Problem requirements
In the records that follow, locate every line with "computer" and extract it.

Information given
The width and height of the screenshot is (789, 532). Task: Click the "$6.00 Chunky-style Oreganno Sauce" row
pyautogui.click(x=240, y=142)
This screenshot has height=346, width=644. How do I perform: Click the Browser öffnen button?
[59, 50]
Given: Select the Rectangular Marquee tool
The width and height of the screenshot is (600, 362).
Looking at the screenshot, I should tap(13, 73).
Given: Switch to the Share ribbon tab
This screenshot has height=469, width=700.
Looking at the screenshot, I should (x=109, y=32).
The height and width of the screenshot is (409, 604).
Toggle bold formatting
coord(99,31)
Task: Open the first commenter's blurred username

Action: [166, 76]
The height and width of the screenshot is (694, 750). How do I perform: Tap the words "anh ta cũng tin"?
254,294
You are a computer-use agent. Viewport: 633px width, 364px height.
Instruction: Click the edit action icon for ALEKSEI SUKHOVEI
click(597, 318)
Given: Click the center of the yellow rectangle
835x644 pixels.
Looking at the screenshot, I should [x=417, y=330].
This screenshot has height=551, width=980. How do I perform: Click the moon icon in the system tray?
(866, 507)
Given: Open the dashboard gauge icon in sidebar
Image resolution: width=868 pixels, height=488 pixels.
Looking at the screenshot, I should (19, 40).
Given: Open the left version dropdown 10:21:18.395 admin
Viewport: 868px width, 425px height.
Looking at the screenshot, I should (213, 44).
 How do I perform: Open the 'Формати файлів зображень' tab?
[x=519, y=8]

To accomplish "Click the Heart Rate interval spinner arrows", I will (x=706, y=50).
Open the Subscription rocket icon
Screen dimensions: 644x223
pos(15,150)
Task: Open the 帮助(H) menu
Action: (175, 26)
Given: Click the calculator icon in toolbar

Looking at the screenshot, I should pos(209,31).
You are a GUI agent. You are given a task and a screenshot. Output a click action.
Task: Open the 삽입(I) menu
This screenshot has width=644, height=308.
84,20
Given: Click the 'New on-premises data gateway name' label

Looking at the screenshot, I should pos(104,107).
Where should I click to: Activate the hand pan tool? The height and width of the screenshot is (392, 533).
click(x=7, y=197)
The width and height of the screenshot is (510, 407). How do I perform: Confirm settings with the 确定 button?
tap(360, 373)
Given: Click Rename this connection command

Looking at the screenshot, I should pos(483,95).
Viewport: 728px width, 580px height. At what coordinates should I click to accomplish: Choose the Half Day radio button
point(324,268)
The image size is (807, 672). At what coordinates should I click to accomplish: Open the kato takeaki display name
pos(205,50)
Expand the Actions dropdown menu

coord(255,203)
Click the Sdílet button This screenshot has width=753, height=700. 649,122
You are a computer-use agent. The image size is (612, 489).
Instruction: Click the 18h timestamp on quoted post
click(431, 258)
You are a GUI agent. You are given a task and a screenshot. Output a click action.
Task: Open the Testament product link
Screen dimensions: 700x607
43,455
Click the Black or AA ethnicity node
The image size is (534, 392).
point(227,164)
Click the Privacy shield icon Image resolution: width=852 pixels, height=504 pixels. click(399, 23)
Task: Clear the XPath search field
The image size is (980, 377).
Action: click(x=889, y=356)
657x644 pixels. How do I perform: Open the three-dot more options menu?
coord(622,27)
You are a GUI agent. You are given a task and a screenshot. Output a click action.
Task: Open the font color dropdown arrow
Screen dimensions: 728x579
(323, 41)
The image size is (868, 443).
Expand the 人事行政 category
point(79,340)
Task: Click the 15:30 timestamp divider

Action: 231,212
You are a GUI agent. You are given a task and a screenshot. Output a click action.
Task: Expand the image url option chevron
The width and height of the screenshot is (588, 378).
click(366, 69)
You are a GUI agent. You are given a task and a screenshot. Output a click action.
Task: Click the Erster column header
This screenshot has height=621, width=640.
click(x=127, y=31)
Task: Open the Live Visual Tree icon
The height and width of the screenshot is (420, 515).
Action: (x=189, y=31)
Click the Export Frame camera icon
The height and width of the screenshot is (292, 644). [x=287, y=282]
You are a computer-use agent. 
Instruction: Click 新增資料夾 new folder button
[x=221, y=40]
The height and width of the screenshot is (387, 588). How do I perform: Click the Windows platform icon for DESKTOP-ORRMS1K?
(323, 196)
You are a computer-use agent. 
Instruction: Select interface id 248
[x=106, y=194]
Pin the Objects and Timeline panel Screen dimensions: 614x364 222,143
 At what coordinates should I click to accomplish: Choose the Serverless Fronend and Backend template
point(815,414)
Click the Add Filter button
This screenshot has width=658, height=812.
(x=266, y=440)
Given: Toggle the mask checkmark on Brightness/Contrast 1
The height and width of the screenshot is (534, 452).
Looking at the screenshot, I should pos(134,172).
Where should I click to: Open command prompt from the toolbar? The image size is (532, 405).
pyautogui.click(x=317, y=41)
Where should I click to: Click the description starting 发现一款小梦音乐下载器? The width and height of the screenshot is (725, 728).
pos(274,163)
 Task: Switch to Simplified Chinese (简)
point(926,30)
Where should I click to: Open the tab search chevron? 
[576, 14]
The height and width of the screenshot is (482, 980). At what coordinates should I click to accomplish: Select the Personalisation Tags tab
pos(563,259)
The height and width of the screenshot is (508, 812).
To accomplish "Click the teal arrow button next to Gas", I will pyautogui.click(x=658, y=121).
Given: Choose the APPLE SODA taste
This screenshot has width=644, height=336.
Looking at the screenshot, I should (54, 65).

Task result
You are a computer-use agent. Viewport: 633px width, 364px height.
You are a computer-use agent. The image size is (612, 489).
You are a computer-use agent. 
You are a computer-use agent. 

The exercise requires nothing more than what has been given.